Trend 14: Full-lifecycle Project Management
Stacy Goff noted that, many who work in projects focus most on the ‘doing’ part of projects. Some entire organizations (and some popular methods) use the same approach, by starting with ‘the action’. Leaders start with the initial inspiration. When they do so, they move their focus to the high-value ‘thinking’ and communicating’ early parts of projects, which have far greater impact on project and business success.
Even some professional associations focused their standards on the last half of the project life cycle for decades. They thought that it was the most important part. Leaders know that is clearly wrong. The truly most important project part explores the right strategic linkage, the intended benefits, the stakeholder engagement, the requirements for a successful solution, and prioritization of required and optional features.
Why is the project’s front-end important? Those who place emphasis on the project period from inspiration, to strategic linkage and business requirements development, consistently outperform all their competition, and produce much richer return on investment, faster, and at lower cost.
Trend 15: Cooperation and Co-creation
As Reinhard Wagner has emphasized, With the progress of globalization and virtualization, projects are increasingly done in a network structure not within your boundary, which points to the trend of collaborative leadership. Cooperation and co-creation are key for innovation project management.
PMI (China) Project Management Congress 2018 was themed “Together We share, We Inspire, We Win”, which fully echoes this trend of cooperation and co-creation.
Trend 16: From Management of Projects to Management by Projects
Management has evolved from ‘Management of Projects’ to ‘Management by Projects’, from ‘Project as a Management Object’ to ‘Project as a Management Measure’, from ‘Application Research on PM’ to ‘Fundamental Research on PM’.
“With the projectification of society, we should not only treat Project as a management object but also treat it as a subject or discipline.
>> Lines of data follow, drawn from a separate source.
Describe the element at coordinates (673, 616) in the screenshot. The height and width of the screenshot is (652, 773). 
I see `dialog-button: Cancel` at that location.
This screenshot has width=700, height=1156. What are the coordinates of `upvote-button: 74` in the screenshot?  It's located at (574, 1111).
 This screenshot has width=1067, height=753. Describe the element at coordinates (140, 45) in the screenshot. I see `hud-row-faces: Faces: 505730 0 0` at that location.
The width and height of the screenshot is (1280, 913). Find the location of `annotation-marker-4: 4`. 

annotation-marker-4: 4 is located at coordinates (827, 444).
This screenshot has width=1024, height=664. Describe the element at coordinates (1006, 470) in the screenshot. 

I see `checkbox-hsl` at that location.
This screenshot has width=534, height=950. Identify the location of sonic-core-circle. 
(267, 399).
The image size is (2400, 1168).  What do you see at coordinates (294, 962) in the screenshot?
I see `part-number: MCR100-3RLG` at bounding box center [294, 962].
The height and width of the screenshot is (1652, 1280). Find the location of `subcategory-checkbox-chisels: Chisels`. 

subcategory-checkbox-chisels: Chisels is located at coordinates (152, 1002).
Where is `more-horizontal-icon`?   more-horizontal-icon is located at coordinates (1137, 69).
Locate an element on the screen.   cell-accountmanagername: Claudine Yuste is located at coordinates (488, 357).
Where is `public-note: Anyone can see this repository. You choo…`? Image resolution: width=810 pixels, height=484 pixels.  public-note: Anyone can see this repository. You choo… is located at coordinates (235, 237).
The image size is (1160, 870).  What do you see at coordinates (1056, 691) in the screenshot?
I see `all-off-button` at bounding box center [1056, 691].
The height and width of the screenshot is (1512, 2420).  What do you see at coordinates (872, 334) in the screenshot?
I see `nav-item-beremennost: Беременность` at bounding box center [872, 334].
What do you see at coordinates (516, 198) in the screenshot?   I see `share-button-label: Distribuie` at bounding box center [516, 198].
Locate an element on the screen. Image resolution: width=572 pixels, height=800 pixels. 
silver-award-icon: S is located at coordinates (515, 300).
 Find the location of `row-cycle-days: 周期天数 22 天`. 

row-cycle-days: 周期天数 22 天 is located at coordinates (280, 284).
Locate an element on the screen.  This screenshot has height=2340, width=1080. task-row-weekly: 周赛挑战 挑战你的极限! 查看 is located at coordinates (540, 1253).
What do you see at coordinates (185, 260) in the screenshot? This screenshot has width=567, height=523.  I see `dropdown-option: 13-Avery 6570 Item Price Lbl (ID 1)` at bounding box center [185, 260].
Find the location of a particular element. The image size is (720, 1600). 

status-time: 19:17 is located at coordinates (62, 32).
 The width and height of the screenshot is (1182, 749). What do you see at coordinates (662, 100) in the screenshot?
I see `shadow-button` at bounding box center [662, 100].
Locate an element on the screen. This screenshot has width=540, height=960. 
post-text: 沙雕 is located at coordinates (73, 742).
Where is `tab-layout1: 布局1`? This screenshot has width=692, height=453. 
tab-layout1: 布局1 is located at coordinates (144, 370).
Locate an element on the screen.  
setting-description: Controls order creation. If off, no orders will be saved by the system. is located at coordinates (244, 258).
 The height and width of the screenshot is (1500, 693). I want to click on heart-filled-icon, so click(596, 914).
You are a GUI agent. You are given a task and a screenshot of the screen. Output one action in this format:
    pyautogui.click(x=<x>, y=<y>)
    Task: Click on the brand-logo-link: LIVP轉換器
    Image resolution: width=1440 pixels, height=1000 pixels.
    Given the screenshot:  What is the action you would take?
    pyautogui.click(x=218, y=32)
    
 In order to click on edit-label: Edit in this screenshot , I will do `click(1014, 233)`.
It is generally voiced that project management lacks fundamental theory. ‘Science of Project’(‘PROJECTICS’) is designed to solve the problem that project management lacks in fundamental theory. With the advent of the concept of project-oriented societies, we should not only focus on research related to the management of projects but rather emphasis should also be given to the study of other issues related to projects. ‘Science of Project’ is a potential solution that will provide a new avenue for the development of other disciplines.” Professor Ou Lixiong said in the interview.
Trend 17: Cross-integration of Project Management, Management by Projects, Management for Projects and De-project management
Professor Ding Ronggui said that without projects there would be no progress, but without operations there would be no security. After discovering new opportunities and defining projects, other departments are required to support and guarantee the project, which is called "Management for Projects". At the end of the project and after the transformation of the results, we need to do "De-project management" (such as de-model) in the operation stage. In the future, the four forms of project management will be fully integrated.